◆ Questions to answer ◆
**1.** For each statement about the court opinion, state whether it agrees with the text, answering yes or no and quoting the words that decide it: (a) The prescriptive period for a breach of contract claim is five years. (b) A compromise is a contract. (c) The trial court granted the exception of prescription.
**2.** Using the court opinion, answer each question:
(a) Who ordinarily bears the burden of proof at the trial of the peremptory exception?
(b) What did the former wife in Huckabay v. Huckabay sue to enforce?
(c) In what month and year did AmerUS acknowledge receipt of the document granting the power of attorney?
**3.** Proceed with the court opinion, starting after its last sentence.

◆ Page text ◆
Ordinarily, the party raising the exception of prescription bears the burden of proof at the trial of the peremptory exception. Campo v. Correa, 2001-2707 (La.6/21/02), 828 So.2d 502. However, if prescription is evident on the face of the pleadings, the burden shifts to the plaintiff to show the action has not prescribed. Id.
A contract is an agreement by two or more parties whereby obligations are created, modified, or extinguished. La. C.C. art. 1906. An obligation may be the promise to do or not to do something. First Louisiana Bank v. Morris & Dickson Co., LLC, 44,187 (La.App.2d Cir.4/8/09), 6 So.3d 1047. A compromise is a contract. La. C.C. art. 3071.
The prescriptive period for a breach of contract claim is 10 years from the date that the cause of action arose. See La. C.C. art. 3499; Corbello v. Iowa Production, 2002-0826 (La.2/25/03), 850 So.2d 686.
In Huckabay v. Huckabay, 485 So.2d 165 (La.App. 2d Cir.1986), a former wife sued her former husband to enforce a community property settlement. She claimed that she was owed money to which she was entitled under the terms of the settlement. The former husband contended that her action had prescribed. This court disagreed, concluding that the former husband obligated himself in the settlement to give certain things to his former wife, and when he allegedly failed to perform, she was entitled to bring an action to demand performance. Accordingly, this court found that the prescriptive period of 10 years for contract claims was applicable to the former wife’s claim.
We note that La. C.C. art. 2369.3 states the following regarding the duty to preserve and to manage former community property under a spouse’s control:
A spouse has a duty to preserve and to manage prudently former community property under his control, including a former community enterprise, in a manner consistent with the mode of use of that property immediately prior to termination of the community regime. He is answerable for any damage caused by his fault, default, or neglect.
*1049Comment (c) to art. 2369.3 reads that a claim for breach of the obligation imposed by that article is subject to the prescriptive period of 10 years found in La. C.C. art. 3499. However, comment (c) also reads that the |induty imposed by art. 2369.3 arises at the moment of termination of the community regime and continues until a partition of the former community property occurs. A partition, albeit one that had yet to be judicially approved, had already been agreed to by the parties when Budwah withdrew the funds. Accordingly, it does not appear that art. 2369.3 is applicable to the matter at hand.
This claim clearly arises from an alleged breach of an obligation imposed by the settlement and is subject to a prescriptive period of 10 years applicable to contract claims. The trial court was not clearly wrong in denying the exception of prescription.

Breach of Settlement

Jimmie contends that the trial court was clearly wrong in concluding that there was a breach of the settlement. He urges that the request for funds was made in February of 2006, before Budwah signed the settlement. We disagree.
The February 2006 request was denied at that time because AmerUS was under the impression that the annuity was community property subject to a pending divorce settlement. AmerUS acknowledged in November of 2006 that it was in receipt of the document granting the power of attorney. After Budwah signed the settlement in October of 2006, she successfully Insubmitted a disbursement request seeking all of the funds in accounts 17168 and 32609. The relevant request for funds was clearly made after the signing of the settlement. This argument is without merit.

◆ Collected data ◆

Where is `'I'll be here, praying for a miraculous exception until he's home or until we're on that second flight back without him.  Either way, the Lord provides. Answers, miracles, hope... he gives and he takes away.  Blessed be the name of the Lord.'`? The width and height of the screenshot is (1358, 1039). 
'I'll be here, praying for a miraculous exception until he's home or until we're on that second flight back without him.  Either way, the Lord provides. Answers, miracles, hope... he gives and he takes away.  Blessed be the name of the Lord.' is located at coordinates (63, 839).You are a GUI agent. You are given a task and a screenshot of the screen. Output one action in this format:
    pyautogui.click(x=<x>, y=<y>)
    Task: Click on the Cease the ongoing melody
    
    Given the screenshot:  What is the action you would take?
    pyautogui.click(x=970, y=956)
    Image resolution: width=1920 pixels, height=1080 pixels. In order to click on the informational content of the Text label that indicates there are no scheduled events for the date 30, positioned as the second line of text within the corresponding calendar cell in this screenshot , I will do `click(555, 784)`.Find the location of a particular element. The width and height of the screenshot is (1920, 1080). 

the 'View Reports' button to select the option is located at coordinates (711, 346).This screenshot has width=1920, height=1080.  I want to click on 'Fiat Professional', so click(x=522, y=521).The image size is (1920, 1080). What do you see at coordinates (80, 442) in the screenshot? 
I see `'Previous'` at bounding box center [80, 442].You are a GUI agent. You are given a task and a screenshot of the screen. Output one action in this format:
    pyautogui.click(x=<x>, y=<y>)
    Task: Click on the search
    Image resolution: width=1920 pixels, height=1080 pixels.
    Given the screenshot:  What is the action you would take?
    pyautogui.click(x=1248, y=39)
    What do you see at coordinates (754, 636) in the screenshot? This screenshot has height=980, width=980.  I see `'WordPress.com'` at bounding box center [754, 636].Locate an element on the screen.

◆ Replies ◆
**1.**
(a) No: "The prescriptive period for a breach of contract claim is 10 years from the date that the cause of action arose."
(b) Yes: "A compromise is a contract."
(c) No: "The trial court was not clearly wrong in denying the exception of prescription."

**2.**
(a) The party raising the exception of prescription.
(b) A community property settlement.
(c) November 2006.

**3.**
Entitlement to Damages

Jimmie further contends that a surrender penalty is not recognized as a damage under Louisiana law. We again disagree.
In Gibson v. Gibson, 96-1472 (La.App. 3rd Cir.4/2/97), 692 So.2d 708, the former husband withdrew community funds from a retirement fund and incurred a tax liability on behalf of himself and his former wife. She sought reimbursement by filing a motion to traverse the detailed descriptive list. The appellate court concluded that the former husband was liable to the former wife for her share of the tax liability-
We note that in reaching its conclusion, the appellate court in Gibson found that the former husband had breached his duty under La. C.C. art. 2369.3, which we have already stated is not applicable to the case at hand. Although this point distinguishes Gibson from the instant case, in which the obligation arises by contract, Gibson remains relevant in that it recognized that a party can damage the other by incurring a charge as a result of a withdrawal from a joint investment or retirement account.
[12If the former wife in Gibson had been consulted about her former husband’s actions, she could have taken steps to avoid the tax liability, and at the very least, she could have decided how and when to withdraw her money. Likewise, Yvonne was deprived of the option of leaving her share of the funds in account 17168 and avoiding the substantial penalty when Budwah unilaterally withdrew all of the funds from that account.
In support of his argument, Jimmie cites Day v. Day, 2002-0431 (La.App. 1st Cir.5/28/03), 858 So.2d 483, writ denied, 2003-1845 (La.11/7/03), 857 So.2d 492; and Thibodeaux v. Thibodeaux, 93-1445 (La.App. 3rd Cir.6/1/94), 640 So.2d 713, writ denied, 94-1792 (La.10/28/94), 644 So.2d 659. Those cases can be readily distinguished as the damages sought were not for a penalty or other charge such as *1050taxes, but rather were for an alleged decrease in the investment value of former community property.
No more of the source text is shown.